_PAGE EXCERPT_
[Start of section]
Received:11 June 2014
Accepted:18 September 2014
Published:25 September 2014
© 2014 Sakuma et al.; licensee BioMed Central Ltd.

This is an Open Access article distributed under the terms of the Creative Commons Attribution License (, which permits unrestricted use, distribution, and reproduction in any medium, provided the original work is properly credited. The Creative Commons Public Domain Dedication waiver ( applies to the data made available in this article, unless otherwise stated.



The abnormal synergy seen in patients after stroke is considered to limit the ability of these patients. However, in the lower extremity, antigravity torque generation rather than precise movement is needed for functions such as sit-to-stand movement and gait. Therefore, the ability to generate torque may be important either as a primary movement or as an abnormal synergy. We attempted to quantify the torque generation in the lower limb, selectively and as an abnormal synergy, and its relation with gait.


Selectively generated plantar flexion torque in the ankle and plantar flexion torque secondarily generated accompanying maximal hip extension (i.e., torque generated with abnormal synergy) were measured in subjects after stroke and control subjects. In subjects after stroke, secondary torque generation while controlling hip extension torque as 25%, 50%, and 75% of the maximal hip extension was also measured. The relation of torque generation with the gait speed and timed-up-and go test (TUG) was also analyzed.


In subjects after stroke, there was no difference between the amount of plantar flexion torque generated secondarily and the selectively generated torque, whereas the selective torque was significantly greater in control subjects. Pearson product–moment correlation coefficient analysis revealed that TUG speed is related to secondarily generated torque accompanying maximal hip extension but not with selectively generated torque.
[End of section]
[Dataset excerpts]
[Start of section]
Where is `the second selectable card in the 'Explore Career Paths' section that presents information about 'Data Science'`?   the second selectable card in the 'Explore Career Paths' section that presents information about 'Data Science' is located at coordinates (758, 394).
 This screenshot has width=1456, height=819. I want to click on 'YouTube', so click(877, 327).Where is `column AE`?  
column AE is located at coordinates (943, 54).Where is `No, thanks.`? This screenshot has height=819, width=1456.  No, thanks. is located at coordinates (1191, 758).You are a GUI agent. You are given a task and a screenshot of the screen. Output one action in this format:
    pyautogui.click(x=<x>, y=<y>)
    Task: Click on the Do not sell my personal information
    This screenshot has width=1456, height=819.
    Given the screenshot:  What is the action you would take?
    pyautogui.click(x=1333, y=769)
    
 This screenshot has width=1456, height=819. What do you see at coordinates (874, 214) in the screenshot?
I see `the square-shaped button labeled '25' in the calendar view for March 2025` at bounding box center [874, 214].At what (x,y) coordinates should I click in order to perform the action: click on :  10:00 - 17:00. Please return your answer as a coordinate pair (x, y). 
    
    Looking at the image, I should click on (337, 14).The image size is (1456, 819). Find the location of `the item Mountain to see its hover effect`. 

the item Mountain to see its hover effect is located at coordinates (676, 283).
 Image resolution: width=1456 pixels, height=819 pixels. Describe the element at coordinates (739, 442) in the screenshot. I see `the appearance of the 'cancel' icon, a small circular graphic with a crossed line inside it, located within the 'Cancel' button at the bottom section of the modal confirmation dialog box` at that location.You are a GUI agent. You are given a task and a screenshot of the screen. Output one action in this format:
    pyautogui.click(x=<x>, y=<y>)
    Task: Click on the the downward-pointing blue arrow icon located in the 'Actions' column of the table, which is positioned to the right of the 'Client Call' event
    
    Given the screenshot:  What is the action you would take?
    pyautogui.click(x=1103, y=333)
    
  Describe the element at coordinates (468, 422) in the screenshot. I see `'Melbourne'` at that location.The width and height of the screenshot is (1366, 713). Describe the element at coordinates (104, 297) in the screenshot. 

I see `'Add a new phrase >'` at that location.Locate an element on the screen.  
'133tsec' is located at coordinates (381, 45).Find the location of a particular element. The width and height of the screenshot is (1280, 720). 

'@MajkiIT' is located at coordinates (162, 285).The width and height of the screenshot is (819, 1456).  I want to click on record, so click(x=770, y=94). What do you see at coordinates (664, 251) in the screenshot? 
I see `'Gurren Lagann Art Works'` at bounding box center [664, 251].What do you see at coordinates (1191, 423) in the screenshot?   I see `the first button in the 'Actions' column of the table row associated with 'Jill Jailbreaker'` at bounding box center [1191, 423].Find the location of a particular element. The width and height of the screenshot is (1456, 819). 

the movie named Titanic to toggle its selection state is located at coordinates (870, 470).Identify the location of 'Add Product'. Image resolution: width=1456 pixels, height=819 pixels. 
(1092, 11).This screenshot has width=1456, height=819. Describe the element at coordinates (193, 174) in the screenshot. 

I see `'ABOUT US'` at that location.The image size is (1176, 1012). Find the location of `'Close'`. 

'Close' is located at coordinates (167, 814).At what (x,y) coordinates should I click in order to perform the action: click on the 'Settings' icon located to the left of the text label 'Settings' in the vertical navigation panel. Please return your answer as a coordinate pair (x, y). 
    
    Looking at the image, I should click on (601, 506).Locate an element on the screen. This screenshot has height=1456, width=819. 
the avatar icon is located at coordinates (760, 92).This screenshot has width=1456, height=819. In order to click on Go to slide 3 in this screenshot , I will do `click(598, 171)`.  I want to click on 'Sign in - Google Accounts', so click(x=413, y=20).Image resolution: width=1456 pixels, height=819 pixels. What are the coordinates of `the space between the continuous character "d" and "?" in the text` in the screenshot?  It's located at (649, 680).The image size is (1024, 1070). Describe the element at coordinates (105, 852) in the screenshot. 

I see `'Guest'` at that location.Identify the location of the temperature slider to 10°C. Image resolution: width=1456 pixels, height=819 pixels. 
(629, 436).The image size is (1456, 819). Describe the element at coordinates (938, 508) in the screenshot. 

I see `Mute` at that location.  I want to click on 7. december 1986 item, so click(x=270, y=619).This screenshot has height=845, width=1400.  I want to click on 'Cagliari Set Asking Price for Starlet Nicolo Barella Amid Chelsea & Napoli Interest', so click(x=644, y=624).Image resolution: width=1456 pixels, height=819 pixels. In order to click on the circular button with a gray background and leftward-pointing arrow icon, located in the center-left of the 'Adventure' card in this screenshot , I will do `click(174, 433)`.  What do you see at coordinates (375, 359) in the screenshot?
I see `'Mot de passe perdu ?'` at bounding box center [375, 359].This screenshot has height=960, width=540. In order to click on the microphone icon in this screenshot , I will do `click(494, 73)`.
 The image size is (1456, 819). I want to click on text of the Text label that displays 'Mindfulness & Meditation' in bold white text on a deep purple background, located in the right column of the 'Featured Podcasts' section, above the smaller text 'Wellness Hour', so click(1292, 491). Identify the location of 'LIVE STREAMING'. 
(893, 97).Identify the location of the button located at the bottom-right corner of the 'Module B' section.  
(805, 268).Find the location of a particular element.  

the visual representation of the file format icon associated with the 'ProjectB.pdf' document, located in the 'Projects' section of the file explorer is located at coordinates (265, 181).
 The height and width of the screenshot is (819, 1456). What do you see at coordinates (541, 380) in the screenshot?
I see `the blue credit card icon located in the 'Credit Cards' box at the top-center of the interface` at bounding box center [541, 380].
[End of section]
_TASK ITEM_
Revise the abstract on torque generation after stroke between "Selectively generated plantar" and "was also analyzed.", inclusive, changing "hip extension" to "knee extension" throughout.

_EXERCISE ANSWER_
Selectively generated plantar flexion torque in the ankle and plantar flexion torque secondarily generated accompanying maximal knee extension (i.e., torque generated with abnormal synergy) were measured in subjects after stroke and control subjects. In subjects after stroke, secondary torque generation while controlling knee extension torque as 25%, 50%, and 75% of the maximal knee extension was also measured. The relation of torque generation with the gait speed and timed-up-and go test (TUG) was also analyzed.